Smentendo quanto pensava Diderot «Beati gli antichi che non avevano un’antichità» la sezione seguente (L’errore di Diderot: le rovine nell’antichità classica e orientale) propone il confronto con la percezione delle rovine nel mondo antico. Nella Grecia antica il discorso sulle rovine si riallaccia alla formazione dei culti eroici, sorti intorno alle presenze monumentali della tarda Età del Bronzo, percepite nell’età omerica come appartenenti a un mondo mitico, a una dimensione eroica. Per i Romani le rovine sono immagine materiale del destino, un’assenza senza possibilità di redenzione, sempre assimilata a paesaggi desertici, evocanti morte. Anche le civiltà orientali antiche hanno conosciuto un culto delle rovine che non aveva niente da invidiare all’Occidente, ma hanno utilizzato altre strategie e intrapreso percorsi differenti rispetto al mondo classico.
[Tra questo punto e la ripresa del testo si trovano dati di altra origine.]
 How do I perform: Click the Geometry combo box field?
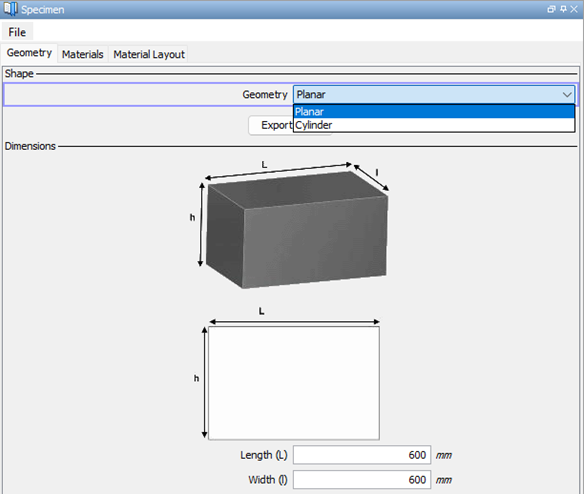434,95

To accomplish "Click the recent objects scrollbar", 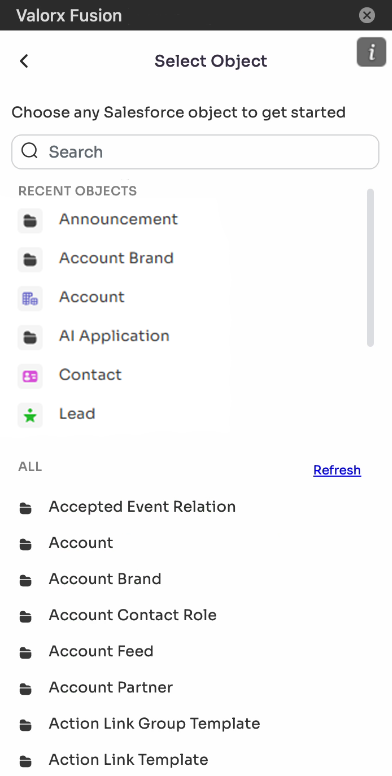I will [x=370, y=267].
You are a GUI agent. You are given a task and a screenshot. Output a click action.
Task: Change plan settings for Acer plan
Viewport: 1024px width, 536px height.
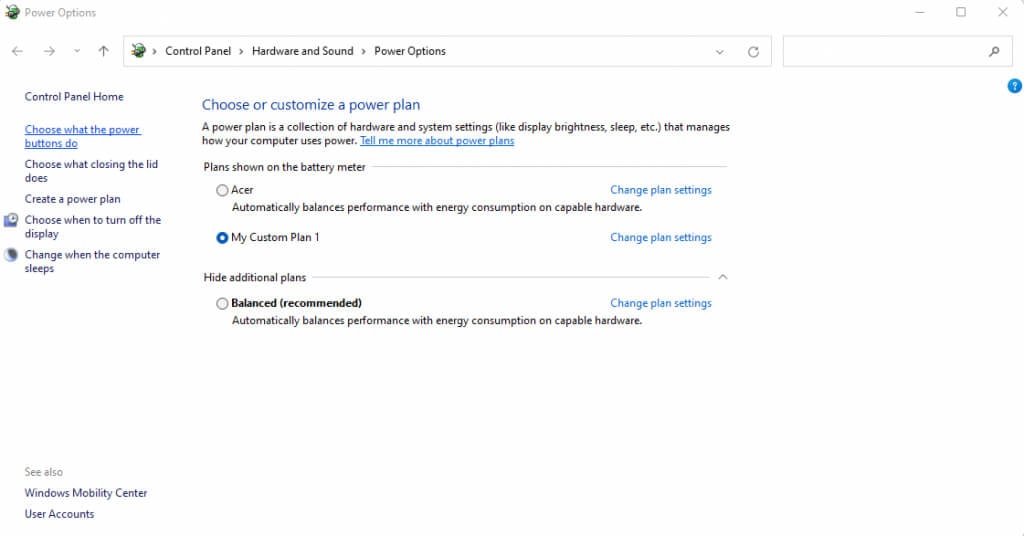[x=661, y=190]
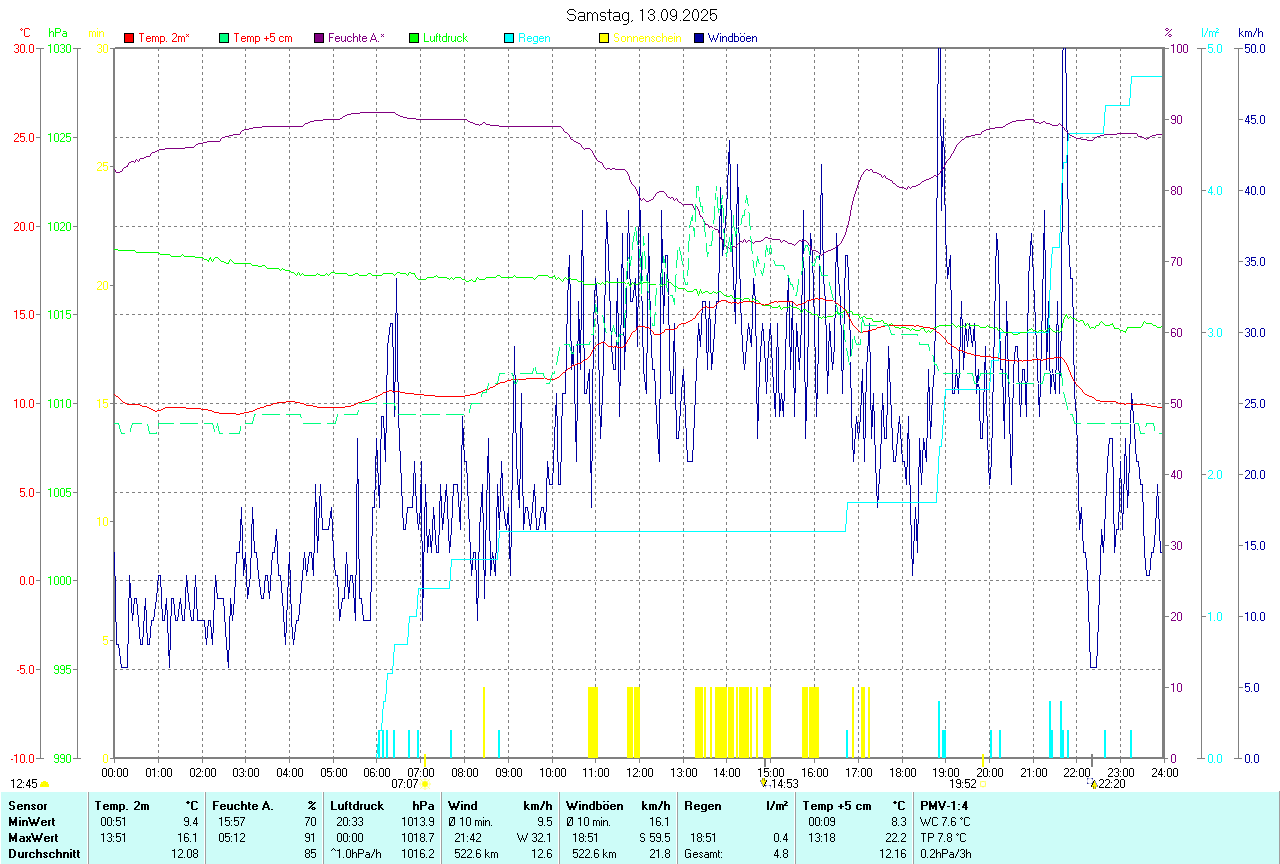Click the sunset time 19:52 label
The height and width of the screenshot is (864, 1280).
962,784
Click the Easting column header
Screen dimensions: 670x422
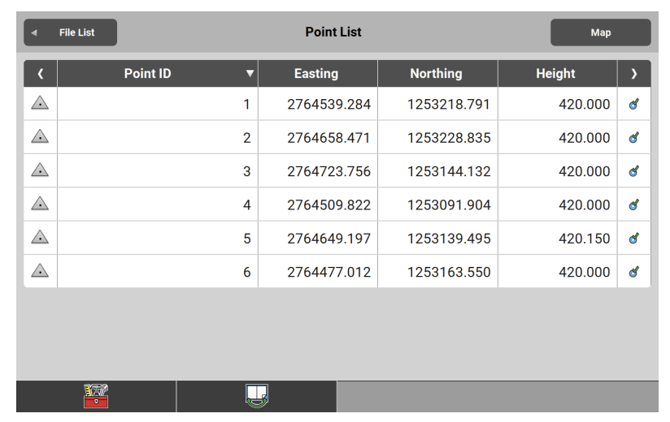pos(317,74)
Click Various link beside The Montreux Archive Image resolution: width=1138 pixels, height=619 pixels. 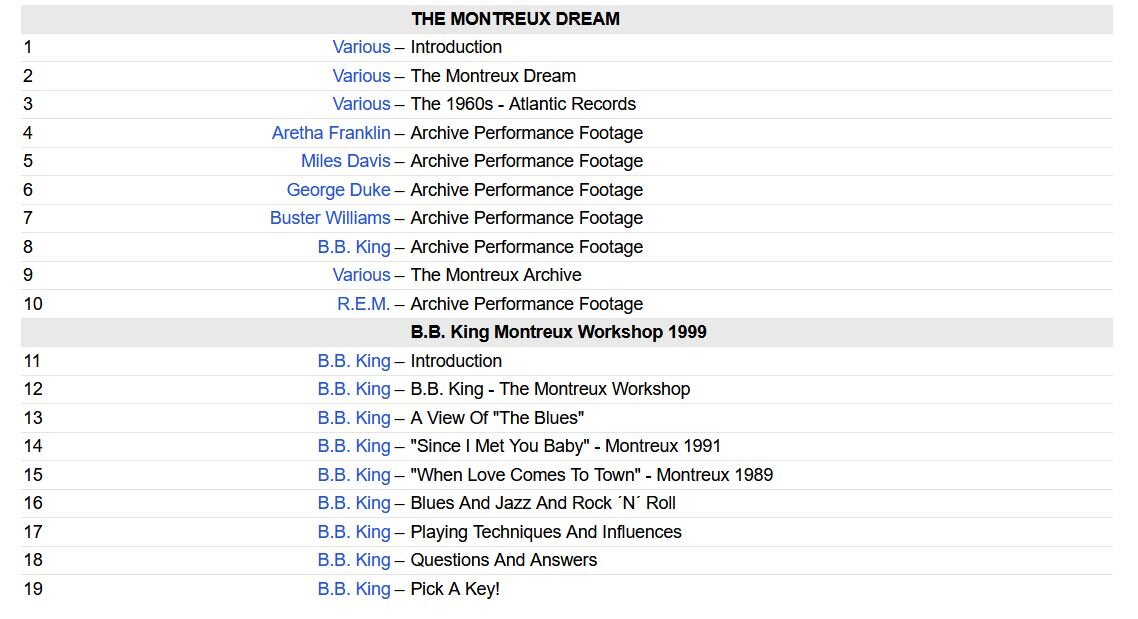361,275
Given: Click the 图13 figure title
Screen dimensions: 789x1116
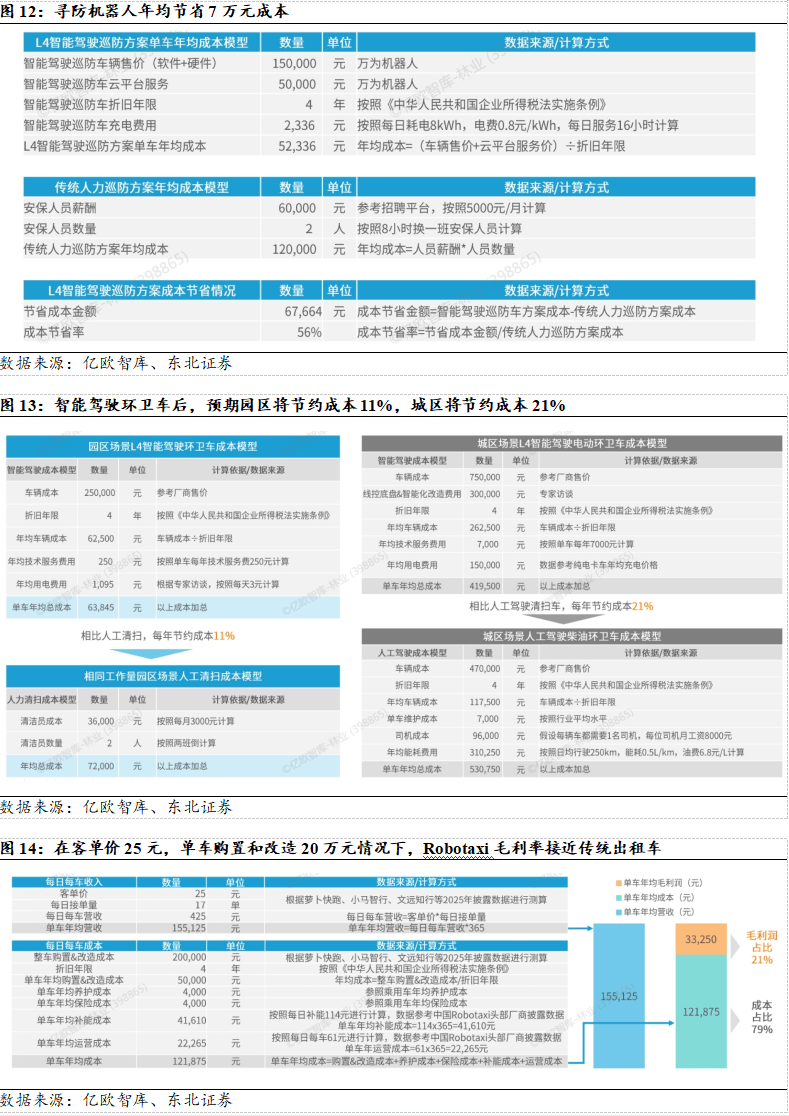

La mostra si conclude con una sezione il cui tema entra nel vivo di un dibattito sempre attuale, soprattutto a Roma, quello della relazione tra archeologia e modernità. Dall’Ottocento, alle rovine storicizzate si aggiungono quelle portate alla luce dai nuovi scavi. Talvolta esse si trovano in luoghi disabitati, dove non c’è stata continuità di vita: sono le più facili da indagare, studiare e integrare o (ri)costruire. Spesso però si trovano sotto gli strati delle città moderne o convivono con esse in superficie. L’archeologia si occupa di presenze e assenze, perciò – come Freud aveva intuito – ha a che fare con uno status che non è né vita né morte. I morti divengono oggetto del desiderio, sepolti e irraggiungibili, eppure richiamabili alla vita attraverso un atto d’amore: il ricordo. L’archeologia si occupa di città di morti che affiancano città di vivi e non sempre la loro relazione è facile da comprendere. «Suppongo che ci deve essere una storia importante dietro tutto questo» è l’innocente commento di una signora americana al cospetto dei fori in un cartoon di Alan Dunn del 1953.